#### [Your instructions]
In the reader comments below about mushrooms, why does the commenter with the dried chanterelle now wish they had brought more?

#### [Selected extract]
I agree! Good for you, keeping the tradition alive. I can ID some wild herb types of things. Our daughters can, too. It’s a start — or a return. 🙂
Good for you – knowing your mushrooms! That is something I have not got into. Never seen a cauliflower mushroom before. If it is not white and not easily digested, what color is it?
Goes from yellow to brown
Wow looks so cool! Never seen that kind before, this makes me want to go mushroom hunting too!
Thank you
I am not a fan of mushrooms but Learned a new thing.👌
Thank you
I’d love to learn to forage mushroom but you really do need a good teacher.
True.
Thank you for sharing. I love hearing about the foods in your country!
You are welcome
A very interesting post, well done!
Thank you
I’ve never heard of this ‘mushroom’ and look forward to the promised recipe, though it’s unlikely I’ll ever be able to make it.
I’ve still to use some of the chanterelle I brought back from close to you (Vama) – dried as you instructed. It’s surprising what a small jar 2kg of them, clean and dried, will go into. Now I wish I had brought more.

#### [Entries shown]

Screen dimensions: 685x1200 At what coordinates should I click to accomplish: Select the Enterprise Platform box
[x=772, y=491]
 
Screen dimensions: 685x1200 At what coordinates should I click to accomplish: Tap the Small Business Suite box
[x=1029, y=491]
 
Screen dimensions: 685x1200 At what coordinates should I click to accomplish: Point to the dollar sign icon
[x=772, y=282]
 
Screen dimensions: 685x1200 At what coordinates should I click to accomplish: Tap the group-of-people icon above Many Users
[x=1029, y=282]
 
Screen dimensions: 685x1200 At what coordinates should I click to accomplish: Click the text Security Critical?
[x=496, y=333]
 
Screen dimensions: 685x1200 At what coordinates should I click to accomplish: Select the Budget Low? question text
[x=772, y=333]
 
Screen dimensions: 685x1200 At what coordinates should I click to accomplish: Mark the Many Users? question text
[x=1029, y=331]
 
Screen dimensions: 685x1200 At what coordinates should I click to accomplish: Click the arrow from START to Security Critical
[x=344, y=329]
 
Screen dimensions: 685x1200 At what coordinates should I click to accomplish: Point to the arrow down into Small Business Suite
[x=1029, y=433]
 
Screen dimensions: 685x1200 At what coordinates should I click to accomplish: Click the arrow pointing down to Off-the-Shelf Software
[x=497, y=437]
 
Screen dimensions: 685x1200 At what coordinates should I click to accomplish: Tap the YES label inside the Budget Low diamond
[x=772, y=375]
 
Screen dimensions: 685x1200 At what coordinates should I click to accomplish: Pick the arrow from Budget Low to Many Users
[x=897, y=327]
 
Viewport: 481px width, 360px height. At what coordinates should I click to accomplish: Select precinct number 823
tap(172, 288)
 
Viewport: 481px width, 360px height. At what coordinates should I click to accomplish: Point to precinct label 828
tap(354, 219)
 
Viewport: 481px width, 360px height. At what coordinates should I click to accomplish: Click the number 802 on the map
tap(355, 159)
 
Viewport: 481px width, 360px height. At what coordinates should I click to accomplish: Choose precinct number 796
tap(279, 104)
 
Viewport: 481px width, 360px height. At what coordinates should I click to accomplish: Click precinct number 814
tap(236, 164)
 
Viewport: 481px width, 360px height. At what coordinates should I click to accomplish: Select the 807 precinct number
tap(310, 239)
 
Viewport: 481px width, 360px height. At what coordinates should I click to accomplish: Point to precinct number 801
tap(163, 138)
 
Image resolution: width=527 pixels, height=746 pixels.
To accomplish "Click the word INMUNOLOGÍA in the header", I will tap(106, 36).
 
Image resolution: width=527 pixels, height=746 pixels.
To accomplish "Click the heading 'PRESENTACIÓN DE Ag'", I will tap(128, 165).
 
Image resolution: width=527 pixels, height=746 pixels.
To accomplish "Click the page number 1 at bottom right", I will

#### [Solution to the exercise]
They found that 2kg of chanterelle, once cleaned and dried, fit into a surprisingly small jar.